Todos estes filmes serão oferecidos a outras mostras para serem exibidos em conjunto com Cannes independente de estarem ou não envolvidos em seções competitivas destes – como Toronto, que tinha planos de ser “o festival dos festivais” há um tempo – mas um que já confirmou preferir ficar de fora da negociação é o festival de Veneza. Além de ter confirmado a realização do evento no segundo semestre – mesmo depois de todo o impacto da pandemia no país, com a Itália sendo um dos países que mais sofreu com a doença no início do ano – a organização já negou uma colaboração com o evento francês e inclusive tem buscado “roubar” projetos escolhidos por lá para sua programação. Dentre os projetos originalmente previstos para Cannes e que agora estão em Veneza há “Tre Piani”, do italiano Nanni Moretti, e “DNA”, da francesa Maïwenn.

Há também quem tenha preferido pular por completo o circuito enquanto o cenário de crise na saúde global não se estabilizar. E o principal nome neste plano de negócios é a Netflix, que de acordo com a Indiewire já teria batido o martelo sobre não enviar talentos e filmes a qualquer evento previsto para o resto do ano, mantendo apenas um apoio financeiro estratégico a alguns festivais.

A decisão sem dúvida segue a lógica do anúncio recente de lançar o “Destacamento Blood” de Spike Lee em junho e as medidas recentes anunciadas pelo Oscar e o Globo de Ouro para suas regras de eligibilidade, mas afeta uma porção significativa de projetos altamente esperados. Só entre as produções mais alardeadas há “Mank”, que marca o retorno de David Fincher às telonas depois de seis anos; “I’m Thinking of Ending Things”, o novo filme de Charlie Kaufman; o drama “Ma Rainey’s Black Bottom” estrelado por Viola Davis, Denzel Washington e Chadwick Boseman; e o “White Tiger” de Ramin Bahrani.

Há ainda projetos no estúdio que devem ser adiados de vez para 2021, como o “Blonde” de Andrew Dominik que serve de nova cinebiografia de Marilyn Monroe e talvez seja mirado para a temporada de festivais do ano. É um plano que outras produções fora da Netflix também tem escolhido seguir, em especial os antecipadíssimos “Annette”, de Leos Carax, e “Benedetta”, de Paul Verhoeven.

O problema comum em todos os cenários parece ser mesmo a questão da disponibilidade destes projetos após sua passagem (ou não) pelo circuito de festivais.
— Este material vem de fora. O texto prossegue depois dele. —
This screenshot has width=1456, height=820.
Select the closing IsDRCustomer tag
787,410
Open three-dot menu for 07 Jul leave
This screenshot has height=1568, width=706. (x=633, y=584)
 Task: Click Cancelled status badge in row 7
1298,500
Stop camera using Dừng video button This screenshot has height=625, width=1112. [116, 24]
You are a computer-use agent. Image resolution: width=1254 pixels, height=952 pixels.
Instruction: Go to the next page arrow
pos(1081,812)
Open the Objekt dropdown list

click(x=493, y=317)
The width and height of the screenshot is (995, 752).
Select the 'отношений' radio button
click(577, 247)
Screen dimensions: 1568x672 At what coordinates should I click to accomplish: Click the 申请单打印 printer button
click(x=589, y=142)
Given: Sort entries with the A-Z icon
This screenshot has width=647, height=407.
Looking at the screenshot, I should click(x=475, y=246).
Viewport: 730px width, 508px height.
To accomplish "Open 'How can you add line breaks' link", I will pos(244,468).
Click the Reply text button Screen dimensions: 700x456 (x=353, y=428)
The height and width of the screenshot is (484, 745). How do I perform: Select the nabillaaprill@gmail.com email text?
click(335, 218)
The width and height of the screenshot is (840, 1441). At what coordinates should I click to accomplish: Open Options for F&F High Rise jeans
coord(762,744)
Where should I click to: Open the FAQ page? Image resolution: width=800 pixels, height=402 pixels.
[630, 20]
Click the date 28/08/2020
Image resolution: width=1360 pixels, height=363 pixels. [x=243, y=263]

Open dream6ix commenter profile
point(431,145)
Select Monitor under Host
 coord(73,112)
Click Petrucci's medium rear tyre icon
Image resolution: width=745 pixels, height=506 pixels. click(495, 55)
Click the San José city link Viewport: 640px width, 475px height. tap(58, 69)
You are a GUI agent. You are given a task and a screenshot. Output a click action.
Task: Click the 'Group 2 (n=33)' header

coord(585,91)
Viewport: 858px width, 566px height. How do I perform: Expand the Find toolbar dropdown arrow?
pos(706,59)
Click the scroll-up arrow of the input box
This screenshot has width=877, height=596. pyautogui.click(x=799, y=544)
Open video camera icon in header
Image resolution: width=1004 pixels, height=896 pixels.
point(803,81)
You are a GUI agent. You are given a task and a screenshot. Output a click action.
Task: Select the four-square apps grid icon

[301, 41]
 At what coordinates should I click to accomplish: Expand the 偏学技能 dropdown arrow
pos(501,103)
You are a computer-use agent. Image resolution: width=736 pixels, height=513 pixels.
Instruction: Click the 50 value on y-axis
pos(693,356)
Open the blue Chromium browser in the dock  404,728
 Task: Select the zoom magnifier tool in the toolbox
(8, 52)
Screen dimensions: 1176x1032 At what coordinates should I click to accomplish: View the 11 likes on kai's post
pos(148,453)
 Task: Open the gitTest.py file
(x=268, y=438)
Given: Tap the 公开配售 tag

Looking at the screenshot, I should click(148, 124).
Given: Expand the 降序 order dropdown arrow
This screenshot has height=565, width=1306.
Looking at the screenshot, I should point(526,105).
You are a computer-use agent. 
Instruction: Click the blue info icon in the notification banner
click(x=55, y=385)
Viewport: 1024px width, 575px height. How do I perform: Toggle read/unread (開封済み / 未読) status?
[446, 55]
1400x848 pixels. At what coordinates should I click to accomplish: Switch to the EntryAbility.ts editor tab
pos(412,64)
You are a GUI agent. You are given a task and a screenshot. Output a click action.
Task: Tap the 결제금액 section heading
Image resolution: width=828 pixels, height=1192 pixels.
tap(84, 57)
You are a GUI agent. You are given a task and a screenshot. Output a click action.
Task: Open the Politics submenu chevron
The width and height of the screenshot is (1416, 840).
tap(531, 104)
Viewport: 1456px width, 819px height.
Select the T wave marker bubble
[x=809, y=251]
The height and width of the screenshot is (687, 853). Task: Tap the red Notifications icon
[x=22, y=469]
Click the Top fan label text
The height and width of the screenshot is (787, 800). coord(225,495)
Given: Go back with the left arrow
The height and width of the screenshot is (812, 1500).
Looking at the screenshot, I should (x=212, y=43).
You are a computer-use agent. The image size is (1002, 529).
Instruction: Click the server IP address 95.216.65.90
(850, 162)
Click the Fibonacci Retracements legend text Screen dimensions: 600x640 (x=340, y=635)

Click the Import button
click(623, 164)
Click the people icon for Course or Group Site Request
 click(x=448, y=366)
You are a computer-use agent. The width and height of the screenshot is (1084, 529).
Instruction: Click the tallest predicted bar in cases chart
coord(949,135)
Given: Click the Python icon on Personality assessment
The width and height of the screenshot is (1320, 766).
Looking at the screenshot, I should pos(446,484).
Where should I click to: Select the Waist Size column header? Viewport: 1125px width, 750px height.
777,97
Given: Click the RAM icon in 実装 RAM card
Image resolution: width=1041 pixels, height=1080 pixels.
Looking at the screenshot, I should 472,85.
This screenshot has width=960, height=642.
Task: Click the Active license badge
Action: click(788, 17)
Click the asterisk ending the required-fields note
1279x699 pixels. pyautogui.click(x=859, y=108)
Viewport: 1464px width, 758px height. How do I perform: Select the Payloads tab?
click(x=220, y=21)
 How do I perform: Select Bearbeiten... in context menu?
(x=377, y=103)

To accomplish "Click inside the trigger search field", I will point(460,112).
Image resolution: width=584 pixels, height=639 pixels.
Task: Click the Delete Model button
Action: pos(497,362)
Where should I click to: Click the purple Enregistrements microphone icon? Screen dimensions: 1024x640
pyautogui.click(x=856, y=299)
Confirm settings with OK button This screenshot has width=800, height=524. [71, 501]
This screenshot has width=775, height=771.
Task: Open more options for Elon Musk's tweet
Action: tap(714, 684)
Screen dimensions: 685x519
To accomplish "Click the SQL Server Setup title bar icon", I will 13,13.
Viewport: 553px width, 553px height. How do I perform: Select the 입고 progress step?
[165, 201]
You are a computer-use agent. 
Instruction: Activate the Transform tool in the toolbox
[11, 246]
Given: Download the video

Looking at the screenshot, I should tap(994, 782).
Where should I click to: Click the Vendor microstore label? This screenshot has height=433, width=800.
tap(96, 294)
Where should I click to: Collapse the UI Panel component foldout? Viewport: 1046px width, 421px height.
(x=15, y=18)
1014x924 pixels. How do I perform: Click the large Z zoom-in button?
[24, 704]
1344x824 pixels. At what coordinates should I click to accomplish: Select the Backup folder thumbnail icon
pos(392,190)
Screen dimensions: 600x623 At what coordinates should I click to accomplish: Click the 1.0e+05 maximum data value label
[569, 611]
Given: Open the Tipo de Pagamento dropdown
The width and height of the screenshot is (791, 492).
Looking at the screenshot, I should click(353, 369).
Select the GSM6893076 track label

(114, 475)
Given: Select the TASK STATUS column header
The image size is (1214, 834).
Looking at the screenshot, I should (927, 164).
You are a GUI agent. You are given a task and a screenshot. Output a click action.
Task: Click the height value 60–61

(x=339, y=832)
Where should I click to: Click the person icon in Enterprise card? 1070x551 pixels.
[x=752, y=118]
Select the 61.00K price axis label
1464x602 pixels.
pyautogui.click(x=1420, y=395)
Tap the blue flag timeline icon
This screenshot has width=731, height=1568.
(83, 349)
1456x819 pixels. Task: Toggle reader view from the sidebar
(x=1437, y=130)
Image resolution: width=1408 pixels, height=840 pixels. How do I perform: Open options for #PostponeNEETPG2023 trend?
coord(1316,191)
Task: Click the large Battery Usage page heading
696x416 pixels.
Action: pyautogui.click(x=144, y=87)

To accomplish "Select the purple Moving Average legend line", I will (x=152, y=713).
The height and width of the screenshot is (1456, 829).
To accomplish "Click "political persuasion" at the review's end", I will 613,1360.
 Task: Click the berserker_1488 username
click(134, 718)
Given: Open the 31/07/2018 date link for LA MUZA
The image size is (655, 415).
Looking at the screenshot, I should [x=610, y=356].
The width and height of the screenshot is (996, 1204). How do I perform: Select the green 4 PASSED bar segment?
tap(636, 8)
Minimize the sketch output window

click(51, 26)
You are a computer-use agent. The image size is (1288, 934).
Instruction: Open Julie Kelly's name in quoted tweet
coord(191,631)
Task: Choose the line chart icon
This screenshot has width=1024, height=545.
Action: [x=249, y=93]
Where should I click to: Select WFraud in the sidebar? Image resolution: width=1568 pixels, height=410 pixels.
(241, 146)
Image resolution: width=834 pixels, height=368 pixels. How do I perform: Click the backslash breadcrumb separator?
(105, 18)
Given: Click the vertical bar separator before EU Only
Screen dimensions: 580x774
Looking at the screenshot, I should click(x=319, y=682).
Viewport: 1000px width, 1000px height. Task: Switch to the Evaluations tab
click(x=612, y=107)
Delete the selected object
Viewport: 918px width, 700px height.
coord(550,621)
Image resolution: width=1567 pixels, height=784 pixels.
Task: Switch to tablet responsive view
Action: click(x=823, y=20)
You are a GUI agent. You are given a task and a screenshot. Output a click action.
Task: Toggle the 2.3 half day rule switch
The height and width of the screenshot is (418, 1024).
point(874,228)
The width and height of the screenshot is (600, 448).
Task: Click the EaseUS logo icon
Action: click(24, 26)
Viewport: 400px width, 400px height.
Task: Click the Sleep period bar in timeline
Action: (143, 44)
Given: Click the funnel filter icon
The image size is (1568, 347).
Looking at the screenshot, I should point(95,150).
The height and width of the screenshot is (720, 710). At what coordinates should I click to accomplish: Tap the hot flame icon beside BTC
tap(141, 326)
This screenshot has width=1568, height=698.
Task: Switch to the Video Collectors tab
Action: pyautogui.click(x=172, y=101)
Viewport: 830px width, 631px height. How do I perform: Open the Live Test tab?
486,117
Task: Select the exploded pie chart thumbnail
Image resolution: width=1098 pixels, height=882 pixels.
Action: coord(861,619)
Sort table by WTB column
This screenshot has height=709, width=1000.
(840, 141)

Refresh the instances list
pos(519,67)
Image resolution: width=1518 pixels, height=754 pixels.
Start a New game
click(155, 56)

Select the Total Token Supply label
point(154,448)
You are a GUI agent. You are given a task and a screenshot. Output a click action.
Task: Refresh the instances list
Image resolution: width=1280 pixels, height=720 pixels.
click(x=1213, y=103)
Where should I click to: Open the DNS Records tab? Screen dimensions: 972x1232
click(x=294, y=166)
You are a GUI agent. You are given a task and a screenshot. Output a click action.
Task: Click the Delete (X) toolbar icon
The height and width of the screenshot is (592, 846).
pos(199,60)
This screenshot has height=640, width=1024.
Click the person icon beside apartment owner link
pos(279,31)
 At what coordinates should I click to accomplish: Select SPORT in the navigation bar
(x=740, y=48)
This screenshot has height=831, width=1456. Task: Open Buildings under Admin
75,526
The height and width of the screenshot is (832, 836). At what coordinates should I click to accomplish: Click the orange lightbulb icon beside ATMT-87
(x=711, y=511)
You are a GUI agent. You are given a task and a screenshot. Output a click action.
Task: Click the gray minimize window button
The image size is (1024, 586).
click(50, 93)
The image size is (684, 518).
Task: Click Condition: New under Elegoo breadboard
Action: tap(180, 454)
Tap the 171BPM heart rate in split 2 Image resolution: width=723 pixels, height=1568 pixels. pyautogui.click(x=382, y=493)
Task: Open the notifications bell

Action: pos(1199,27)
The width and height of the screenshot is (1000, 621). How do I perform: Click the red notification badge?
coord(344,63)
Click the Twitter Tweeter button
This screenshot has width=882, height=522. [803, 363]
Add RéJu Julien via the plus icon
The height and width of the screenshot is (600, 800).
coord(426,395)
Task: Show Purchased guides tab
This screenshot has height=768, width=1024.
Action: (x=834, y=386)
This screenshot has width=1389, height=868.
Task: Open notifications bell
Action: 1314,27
Com o globo fragmentado perante os diferentes processos de combate à pandemia e a esmagadora maioria dos cinemas ainda fechados, ninguém sabe como estes filmes conseguirão chegar a todo o público, um desafio de distribuição que talvez sintetize boa parte desta parcela da indústria neste momento enquanto outros longa-metragens estão paralisados na fase filmagens ou em sua pós-produção.